ISMS – ISO 27001
Sentor provides a streamlined and effective solution to implement an Information Security Management System (ISMS) according to ISO 27001 in several phases. Since each organization is unique our method adapts well to various organization’s needs and objectives.
The phases reflect the documentation, implementation and execution of the ISMS process and controls. The ISMS process consists of continuous management activities, which regulates and supports applied organizational and technical controls.
Are you already working with ISO 27001?
Whether ISO 27001 is unknown to you or if you have already started your journey Sentor can assist you.
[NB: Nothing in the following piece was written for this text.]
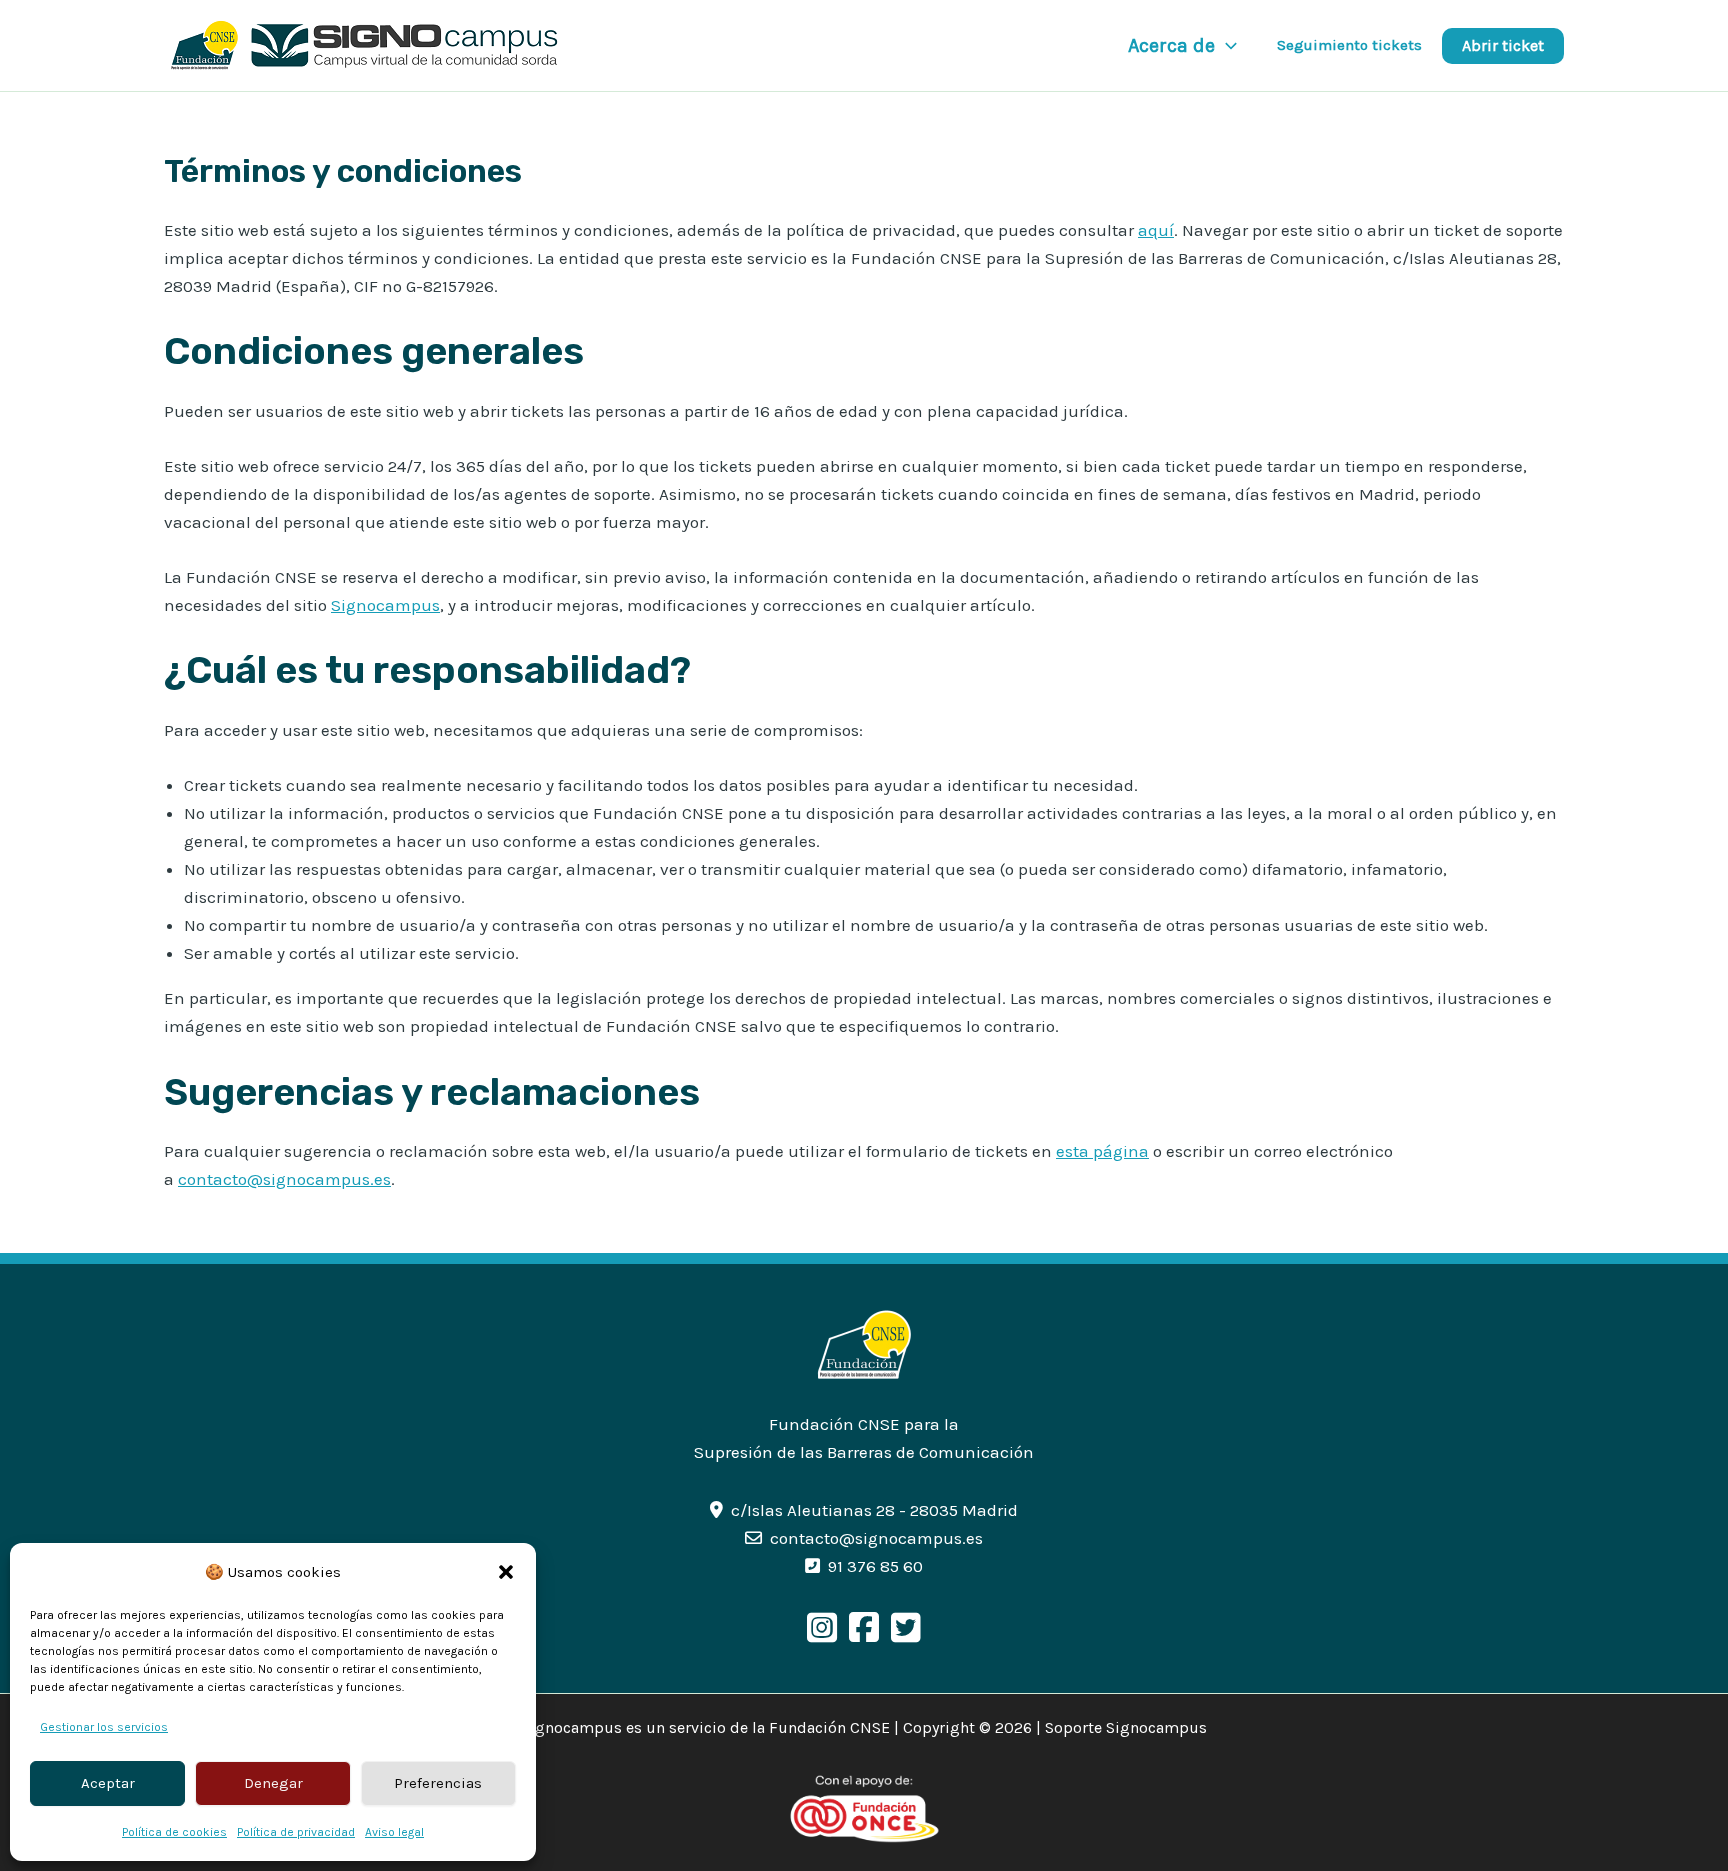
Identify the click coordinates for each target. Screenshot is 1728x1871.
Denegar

We have a skilled team and custom packages so you can get started quickly.
Phases of ISO 27001
1. Getting Started
Together we decide the scope for your organization, you can choose to be certified or achieve compliance to ISO 27001. We define needs, goals, risks, and indicates the direction forward.
2. Management and control
Together we establish a governance model that contains the key elements of ISO 27001 for your organization. Then we implement adequate controls based on the risks your organization faces.
You begin operational planning, implementation, and execution of agreed security controls. Other ongoing activities in the phase include defining KPI’s, internal controls and various forms of security audits.
Sentor can assist throughout the certification process. If there are any problems or questions in the last phase, we can on behalf of the organization clarify this for the certifying actor.